Basket Making for Profit, Two New York Girls Have Discovered a New Road to Fortune Which Other Women May Follow, St. Louis Globe-Democrat, 1898
If you have ever bought a basket of candy in Mexico your attention has no doubt been attracted to the dainty basket as much as to the sweets. The Indians and Mexicans and the "cracker" women of the mountains of the South are expert basket makers, but it is only quite recently that a young woman of New York, trying to solve the difficult poroblem of how a woman may support herself, was attracted to this employment.
a pine needle basket
While visiting at Aiken, S. C., Miss Mabel Compbell and her sister Stella observed the pretty baskets made of pine needles that were sold at the hotel by the country women. Miss Stella made a little basket after spending a day with the women who taught her, and before she left Aiken became quite expert. The following year Miss Mabel went out West, 'way out in the Indian country, as teacher in a family. The Indians in the neighborhood made many beautiful baskets. At Christmas she sent her sister Stella the prettiest basket to be found. Miss Stella was a typewriter, but disliked the work very much. She suggested to her sister that she learn all she possibly could concerning the making of the baskets, which she did, and also about the curing of the grasses, and in fact, invented many patterns of her own. She forwarded her sister a dozen of the baskets which she had made herself, and a lot of colored grass, in order that she might try her own hand at the art of weaving. Miss Stella combined the Indian and Southern material into a basket of an original design, which she sold to a florist for a good price. Afterward Miss Campbell went to Asheville, N. C., and pursued her quest for information concerning basket making. She returned to New York to find her sister had lost her position, her employer having gone to the war. Florists were consulted, and their orders were so large that it was decided to give all their time to the work.
A month ago they were obligated to engage a young woman to assist them, and they regard the business as in quite a flourishing condition. They have many more orders on hand than they can fill at present. The baskets are in great demand in other cities than New York--in fact, the largest order they have had to fill came from Washington-and the baskets will be used wherever flowers or fancy candies are sold. They anticipate orders from Chicago and Boston. When the winter season begins it is probable that they will take several girls into their employ, and will be obliged to go into larger quarters. Their summer home is a cottage in the Adirondacks, and they work in an ideal way, out on the veranda, or even taking the work into the woods, sometimes staying for several days at a time.

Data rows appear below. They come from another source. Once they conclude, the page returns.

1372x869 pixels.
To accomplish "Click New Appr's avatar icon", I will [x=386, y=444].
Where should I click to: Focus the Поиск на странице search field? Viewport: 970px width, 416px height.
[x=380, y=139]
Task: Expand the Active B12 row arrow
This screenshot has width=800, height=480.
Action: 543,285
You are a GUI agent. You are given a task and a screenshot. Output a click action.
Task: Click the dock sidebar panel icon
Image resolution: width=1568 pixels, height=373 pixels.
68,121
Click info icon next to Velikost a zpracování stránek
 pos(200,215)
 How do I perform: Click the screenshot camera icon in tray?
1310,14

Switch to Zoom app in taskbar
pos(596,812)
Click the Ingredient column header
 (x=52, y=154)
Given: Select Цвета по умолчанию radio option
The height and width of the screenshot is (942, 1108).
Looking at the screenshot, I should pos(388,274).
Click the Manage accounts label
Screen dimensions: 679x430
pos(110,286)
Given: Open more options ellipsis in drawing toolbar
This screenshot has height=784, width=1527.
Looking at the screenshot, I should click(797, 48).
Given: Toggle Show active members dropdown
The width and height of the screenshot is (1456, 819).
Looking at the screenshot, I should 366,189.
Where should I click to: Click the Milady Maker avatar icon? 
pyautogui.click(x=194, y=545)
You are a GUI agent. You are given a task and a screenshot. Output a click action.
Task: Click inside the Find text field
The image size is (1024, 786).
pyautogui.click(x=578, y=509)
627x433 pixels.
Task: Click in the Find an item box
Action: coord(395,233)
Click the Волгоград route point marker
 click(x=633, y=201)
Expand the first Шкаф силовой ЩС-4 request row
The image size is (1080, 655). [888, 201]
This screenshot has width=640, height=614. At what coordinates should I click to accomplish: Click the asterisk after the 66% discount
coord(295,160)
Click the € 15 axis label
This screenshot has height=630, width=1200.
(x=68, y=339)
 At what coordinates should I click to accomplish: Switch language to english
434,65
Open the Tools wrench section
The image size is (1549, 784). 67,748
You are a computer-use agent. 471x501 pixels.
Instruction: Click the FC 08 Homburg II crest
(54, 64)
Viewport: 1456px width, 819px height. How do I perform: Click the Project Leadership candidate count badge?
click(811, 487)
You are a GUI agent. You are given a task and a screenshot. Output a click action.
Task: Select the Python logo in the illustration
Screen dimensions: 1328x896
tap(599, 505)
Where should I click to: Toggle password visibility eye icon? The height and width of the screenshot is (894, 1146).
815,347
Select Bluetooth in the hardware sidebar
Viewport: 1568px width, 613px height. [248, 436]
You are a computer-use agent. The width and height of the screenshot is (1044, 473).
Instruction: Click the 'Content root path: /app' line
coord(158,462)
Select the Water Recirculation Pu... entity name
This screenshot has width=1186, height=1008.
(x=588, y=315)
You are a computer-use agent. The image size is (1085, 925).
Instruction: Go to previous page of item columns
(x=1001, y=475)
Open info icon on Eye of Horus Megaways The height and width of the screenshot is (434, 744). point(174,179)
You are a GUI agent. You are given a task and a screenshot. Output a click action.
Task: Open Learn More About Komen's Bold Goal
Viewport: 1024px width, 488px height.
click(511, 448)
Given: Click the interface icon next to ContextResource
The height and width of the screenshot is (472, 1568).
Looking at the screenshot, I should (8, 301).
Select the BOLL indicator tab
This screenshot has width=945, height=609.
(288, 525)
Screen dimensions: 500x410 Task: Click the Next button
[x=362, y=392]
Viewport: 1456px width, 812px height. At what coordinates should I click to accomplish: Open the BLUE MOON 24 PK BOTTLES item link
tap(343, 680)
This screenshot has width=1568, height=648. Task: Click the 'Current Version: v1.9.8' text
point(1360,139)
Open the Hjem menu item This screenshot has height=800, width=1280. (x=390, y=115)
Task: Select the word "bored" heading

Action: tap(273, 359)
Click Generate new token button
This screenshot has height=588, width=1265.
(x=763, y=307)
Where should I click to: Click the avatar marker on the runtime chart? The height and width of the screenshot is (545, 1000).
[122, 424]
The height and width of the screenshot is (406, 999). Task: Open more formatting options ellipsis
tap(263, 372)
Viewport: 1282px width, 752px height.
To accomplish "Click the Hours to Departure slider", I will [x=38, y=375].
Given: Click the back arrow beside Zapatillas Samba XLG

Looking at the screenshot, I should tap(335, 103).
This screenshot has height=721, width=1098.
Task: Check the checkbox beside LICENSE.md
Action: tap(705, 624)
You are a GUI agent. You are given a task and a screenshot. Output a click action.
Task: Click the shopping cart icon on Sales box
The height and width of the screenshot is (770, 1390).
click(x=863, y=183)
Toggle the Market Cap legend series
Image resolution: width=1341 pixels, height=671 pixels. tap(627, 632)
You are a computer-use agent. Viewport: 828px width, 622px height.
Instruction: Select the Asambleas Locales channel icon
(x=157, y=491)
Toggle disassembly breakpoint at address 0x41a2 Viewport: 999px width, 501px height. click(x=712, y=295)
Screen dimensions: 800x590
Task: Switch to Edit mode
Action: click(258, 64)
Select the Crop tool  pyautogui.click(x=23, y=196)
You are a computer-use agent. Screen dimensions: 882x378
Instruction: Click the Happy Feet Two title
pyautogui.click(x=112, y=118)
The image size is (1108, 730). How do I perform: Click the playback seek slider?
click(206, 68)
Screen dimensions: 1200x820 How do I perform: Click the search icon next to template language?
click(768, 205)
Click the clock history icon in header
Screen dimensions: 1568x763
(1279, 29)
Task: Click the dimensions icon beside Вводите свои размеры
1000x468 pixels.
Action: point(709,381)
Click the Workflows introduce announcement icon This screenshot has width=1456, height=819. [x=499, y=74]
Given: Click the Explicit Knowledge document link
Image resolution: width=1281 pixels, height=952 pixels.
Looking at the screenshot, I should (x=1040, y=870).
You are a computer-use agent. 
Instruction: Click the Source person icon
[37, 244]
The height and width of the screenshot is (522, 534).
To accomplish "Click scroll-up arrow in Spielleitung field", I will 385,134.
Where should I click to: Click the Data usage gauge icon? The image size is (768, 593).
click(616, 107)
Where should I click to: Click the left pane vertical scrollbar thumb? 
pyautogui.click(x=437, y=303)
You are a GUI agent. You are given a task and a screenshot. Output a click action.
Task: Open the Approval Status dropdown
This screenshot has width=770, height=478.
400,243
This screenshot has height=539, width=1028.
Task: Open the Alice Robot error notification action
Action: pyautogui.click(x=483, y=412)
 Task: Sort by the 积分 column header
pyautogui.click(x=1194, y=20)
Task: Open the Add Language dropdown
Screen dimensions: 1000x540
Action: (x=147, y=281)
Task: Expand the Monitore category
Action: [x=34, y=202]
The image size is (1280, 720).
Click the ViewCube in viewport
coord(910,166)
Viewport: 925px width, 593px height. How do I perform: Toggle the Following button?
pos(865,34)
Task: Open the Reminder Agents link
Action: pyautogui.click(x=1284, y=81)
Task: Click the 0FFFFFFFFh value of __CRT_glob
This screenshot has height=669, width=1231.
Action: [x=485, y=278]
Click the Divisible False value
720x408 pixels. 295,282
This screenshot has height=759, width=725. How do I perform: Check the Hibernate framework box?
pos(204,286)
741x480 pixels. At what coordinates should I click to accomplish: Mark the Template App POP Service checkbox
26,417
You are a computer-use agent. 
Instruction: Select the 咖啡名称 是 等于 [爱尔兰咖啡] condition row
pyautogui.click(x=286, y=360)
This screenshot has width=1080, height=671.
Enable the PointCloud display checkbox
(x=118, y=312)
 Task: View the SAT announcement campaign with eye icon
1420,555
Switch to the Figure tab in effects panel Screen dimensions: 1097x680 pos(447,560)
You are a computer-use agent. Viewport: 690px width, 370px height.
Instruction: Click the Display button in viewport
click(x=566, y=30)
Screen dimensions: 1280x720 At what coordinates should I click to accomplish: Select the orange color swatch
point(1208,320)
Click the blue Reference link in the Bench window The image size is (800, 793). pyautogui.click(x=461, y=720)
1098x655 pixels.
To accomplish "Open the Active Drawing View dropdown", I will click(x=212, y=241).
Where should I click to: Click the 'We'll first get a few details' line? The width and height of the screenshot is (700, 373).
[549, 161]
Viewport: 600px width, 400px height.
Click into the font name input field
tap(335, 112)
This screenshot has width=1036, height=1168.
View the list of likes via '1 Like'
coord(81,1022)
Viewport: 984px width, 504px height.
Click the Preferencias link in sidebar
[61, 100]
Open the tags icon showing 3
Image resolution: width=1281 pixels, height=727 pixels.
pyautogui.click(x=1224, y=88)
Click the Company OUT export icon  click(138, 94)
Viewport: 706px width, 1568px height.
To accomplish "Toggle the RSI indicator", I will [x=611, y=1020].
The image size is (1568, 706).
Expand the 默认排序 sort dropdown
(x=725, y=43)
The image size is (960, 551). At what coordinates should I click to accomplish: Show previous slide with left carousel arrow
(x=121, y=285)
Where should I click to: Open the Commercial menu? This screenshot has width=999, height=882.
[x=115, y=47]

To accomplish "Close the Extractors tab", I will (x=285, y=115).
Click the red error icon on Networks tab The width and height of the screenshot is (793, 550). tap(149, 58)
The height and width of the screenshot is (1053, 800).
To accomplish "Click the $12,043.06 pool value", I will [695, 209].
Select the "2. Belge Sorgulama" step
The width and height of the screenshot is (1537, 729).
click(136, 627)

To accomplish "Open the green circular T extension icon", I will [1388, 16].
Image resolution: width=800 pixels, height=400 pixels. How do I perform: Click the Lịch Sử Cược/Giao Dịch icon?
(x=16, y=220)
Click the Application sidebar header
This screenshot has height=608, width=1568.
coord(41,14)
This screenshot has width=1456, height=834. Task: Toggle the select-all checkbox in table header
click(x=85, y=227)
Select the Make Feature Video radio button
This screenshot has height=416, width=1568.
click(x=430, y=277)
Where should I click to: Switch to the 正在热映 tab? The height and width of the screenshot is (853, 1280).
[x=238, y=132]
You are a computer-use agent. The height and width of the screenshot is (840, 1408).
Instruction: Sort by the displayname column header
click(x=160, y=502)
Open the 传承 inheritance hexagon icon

A party of young ladies visited them the other day, and, while it was impossible to fill the order they wished to leave, a bright suggestion of one of the girls was well received. She said she would like to take a course of lessons in the art of basket-weaving to add to her other accomplishments, embroidery and painting. Miss Campbell thinks it will be profitable to have classes in New York this winter.
Miss Campbell, when asked if the work is hare, shrugging her shoulders, said that she had never seen anything worth while that was not hard. There is some drawback to everything, but this work is not so confining as other work taken up by women. It can be accomplished at home for one thing, it is clean, and it does not strain the back or muscles. It must be learned like everything else, the principal requirement being the ability to invent new shapes. Miss Campbell and her sister have found it pleasanter and much more remunerative than either teaching or typewriting, those occupations most affected by the women who are not so fortunately situated as to have homes of their own and a competency.